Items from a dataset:
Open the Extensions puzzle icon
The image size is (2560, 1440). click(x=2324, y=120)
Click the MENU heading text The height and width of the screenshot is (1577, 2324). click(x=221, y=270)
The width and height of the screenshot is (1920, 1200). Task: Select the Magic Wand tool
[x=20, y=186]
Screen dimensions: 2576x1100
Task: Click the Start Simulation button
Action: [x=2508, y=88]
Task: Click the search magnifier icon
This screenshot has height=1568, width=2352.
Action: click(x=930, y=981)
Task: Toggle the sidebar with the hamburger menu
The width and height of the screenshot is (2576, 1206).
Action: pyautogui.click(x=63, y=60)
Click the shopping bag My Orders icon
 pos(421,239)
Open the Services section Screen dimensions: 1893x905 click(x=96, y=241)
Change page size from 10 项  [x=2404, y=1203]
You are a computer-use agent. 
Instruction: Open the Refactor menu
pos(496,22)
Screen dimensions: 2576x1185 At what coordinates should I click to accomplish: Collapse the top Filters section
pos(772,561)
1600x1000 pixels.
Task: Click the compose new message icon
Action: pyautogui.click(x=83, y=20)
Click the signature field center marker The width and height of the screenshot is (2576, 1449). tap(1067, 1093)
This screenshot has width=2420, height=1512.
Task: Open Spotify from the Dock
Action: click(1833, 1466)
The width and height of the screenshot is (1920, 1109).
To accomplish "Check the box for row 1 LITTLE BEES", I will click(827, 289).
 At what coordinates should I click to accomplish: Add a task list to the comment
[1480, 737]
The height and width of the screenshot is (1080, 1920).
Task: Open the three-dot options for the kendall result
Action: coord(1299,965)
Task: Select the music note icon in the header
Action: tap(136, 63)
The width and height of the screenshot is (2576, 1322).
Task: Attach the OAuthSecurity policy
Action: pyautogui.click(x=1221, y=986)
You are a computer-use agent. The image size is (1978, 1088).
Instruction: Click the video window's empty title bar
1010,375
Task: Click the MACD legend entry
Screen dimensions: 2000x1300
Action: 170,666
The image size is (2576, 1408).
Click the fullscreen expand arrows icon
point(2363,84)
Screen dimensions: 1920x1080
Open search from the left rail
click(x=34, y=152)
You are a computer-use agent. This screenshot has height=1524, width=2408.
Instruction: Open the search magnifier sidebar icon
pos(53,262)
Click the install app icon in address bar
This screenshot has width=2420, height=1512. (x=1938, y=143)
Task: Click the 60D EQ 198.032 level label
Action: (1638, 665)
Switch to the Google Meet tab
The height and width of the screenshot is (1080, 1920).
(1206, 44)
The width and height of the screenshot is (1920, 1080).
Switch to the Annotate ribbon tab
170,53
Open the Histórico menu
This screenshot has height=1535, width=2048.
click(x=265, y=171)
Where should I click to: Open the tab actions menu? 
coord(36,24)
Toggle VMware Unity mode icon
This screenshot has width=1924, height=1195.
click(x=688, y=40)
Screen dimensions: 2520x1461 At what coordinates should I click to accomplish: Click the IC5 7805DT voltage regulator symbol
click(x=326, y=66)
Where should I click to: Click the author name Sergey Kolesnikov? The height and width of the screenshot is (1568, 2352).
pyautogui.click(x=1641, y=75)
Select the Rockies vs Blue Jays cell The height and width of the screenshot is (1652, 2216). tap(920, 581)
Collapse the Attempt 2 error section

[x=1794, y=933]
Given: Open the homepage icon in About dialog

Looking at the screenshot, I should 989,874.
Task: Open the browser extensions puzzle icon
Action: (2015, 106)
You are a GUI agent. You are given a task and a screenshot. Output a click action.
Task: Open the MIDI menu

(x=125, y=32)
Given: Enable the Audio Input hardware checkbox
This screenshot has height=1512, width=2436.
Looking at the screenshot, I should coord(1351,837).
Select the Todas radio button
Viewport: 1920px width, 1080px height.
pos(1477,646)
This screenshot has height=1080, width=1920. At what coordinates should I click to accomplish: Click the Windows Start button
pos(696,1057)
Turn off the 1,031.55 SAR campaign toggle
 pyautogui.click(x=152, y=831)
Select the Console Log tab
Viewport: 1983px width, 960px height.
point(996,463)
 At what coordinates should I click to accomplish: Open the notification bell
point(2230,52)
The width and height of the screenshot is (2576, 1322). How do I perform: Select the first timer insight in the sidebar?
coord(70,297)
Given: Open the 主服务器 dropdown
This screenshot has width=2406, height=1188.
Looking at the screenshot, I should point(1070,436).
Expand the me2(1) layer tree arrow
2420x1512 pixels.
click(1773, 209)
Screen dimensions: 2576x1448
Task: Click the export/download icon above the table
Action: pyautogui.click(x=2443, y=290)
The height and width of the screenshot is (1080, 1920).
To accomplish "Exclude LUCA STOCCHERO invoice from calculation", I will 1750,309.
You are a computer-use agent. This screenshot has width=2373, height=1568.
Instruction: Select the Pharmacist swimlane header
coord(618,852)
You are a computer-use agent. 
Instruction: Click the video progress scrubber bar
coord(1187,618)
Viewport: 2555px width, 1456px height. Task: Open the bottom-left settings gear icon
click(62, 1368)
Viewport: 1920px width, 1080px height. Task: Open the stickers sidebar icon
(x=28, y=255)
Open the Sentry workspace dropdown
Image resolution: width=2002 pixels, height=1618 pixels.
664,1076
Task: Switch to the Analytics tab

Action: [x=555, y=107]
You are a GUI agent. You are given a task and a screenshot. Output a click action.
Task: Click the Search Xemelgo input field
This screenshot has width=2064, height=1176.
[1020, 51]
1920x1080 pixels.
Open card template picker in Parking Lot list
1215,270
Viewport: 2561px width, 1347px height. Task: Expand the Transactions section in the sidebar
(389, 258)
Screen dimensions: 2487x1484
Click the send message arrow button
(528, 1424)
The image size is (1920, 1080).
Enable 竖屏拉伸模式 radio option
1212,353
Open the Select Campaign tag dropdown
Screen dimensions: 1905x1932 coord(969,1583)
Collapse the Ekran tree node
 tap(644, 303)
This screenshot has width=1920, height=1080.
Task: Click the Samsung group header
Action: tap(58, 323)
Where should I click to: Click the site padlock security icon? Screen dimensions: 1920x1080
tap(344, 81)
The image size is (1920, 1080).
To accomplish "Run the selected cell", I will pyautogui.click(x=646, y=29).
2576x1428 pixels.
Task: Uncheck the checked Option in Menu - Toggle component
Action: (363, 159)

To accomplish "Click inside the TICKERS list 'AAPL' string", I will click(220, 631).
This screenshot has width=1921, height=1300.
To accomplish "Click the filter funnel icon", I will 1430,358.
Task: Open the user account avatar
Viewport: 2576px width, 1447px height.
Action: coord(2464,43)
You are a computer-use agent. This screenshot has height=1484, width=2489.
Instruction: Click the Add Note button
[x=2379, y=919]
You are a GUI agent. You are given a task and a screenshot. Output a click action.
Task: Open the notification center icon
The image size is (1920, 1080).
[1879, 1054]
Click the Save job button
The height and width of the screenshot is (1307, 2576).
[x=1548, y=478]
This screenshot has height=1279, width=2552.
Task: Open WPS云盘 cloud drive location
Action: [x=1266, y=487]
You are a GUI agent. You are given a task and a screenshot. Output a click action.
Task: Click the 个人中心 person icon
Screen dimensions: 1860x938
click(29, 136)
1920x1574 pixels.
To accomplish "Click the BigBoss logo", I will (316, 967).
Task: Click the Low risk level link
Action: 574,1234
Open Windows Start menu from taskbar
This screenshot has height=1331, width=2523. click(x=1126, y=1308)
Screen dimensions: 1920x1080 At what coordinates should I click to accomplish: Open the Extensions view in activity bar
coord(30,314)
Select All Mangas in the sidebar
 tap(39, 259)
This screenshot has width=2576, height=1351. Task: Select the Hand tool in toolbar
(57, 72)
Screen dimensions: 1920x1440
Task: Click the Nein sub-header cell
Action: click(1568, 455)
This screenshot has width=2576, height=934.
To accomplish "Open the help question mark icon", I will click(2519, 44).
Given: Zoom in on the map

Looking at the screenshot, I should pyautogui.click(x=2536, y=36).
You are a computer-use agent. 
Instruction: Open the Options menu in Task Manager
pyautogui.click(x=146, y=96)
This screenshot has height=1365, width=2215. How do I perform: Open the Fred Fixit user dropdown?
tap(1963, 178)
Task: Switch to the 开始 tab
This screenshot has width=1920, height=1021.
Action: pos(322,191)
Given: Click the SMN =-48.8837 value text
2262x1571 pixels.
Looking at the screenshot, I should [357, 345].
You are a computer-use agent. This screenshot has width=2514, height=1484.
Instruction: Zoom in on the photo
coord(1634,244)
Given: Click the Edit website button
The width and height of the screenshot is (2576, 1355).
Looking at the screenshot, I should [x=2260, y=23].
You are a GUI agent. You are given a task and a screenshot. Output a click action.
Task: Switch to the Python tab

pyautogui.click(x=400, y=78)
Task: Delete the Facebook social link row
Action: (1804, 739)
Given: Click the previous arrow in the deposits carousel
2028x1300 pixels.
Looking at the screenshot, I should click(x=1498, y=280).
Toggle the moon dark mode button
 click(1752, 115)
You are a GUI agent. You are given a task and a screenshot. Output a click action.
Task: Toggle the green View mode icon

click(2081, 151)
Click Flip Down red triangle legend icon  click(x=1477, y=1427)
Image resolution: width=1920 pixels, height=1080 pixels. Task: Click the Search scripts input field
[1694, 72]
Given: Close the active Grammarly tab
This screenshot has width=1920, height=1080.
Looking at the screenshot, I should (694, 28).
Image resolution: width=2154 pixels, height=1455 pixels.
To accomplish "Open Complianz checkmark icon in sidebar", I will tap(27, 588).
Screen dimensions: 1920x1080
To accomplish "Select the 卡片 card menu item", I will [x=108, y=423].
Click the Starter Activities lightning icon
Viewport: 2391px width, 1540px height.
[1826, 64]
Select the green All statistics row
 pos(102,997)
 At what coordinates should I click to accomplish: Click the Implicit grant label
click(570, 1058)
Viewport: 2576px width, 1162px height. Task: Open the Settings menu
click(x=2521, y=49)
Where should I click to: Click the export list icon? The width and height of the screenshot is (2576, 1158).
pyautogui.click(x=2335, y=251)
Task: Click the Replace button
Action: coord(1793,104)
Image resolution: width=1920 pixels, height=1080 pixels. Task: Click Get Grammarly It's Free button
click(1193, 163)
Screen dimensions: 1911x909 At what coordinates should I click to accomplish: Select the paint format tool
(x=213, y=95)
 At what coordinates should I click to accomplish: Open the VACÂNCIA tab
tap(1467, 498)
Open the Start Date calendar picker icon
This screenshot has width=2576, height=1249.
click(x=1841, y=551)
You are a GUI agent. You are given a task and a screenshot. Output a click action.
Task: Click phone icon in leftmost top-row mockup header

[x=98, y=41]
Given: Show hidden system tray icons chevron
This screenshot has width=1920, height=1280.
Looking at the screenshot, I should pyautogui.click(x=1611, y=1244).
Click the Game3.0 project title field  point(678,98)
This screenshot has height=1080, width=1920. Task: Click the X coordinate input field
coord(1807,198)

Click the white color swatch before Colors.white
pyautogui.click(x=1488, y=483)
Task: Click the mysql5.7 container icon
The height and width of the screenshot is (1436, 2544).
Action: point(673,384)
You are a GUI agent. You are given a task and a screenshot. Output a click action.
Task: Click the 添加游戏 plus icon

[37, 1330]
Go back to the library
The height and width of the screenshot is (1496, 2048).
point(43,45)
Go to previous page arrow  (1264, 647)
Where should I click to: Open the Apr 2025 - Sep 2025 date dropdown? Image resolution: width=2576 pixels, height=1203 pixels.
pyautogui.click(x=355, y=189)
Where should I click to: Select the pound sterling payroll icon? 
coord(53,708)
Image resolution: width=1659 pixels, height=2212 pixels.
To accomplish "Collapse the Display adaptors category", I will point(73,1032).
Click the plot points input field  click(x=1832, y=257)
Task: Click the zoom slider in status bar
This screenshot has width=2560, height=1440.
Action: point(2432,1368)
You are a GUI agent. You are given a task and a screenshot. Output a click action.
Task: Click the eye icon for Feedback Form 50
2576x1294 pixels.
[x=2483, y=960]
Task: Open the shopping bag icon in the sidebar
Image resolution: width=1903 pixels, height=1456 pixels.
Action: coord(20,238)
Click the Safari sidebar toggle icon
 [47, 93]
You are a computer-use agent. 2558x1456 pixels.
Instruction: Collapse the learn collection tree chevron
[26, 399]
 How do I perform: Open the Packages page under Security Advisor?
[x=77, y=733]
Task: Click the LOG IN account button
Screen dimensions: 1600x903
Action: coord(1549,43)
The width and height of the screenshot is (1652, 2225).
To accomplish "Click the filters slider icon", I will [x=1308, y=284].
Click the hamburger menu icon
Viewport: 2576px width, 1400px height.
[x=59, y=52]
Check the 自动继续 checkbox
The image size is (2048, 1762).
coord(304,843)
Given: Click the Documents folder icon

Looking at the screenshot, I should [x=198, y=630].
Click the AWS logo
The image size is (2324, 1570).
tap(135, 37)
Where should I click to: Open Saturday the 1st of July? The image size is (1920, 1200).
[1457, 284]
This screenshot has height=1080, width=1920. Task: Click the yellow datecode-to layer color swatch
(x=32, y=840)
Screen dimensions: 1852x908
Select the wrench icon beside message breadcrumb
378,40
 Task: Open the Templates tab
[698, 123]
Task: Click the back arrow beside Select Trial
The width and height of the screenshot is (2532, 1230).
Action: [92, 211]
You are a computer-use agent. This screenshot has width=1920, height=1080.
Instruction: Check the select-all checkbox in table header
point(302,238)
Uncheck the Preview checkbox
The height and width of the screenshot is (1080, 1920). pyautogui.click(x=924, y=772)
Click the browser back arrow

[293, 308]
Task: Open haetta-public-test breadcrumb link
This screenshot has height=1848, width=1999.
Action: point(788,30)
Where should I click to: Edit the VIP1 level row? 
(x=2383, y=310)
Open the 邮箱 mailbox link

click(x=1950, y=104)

_Assigned task_
Work out how many lines in the records include "account". Only the number should be given.

_Result for this task_
2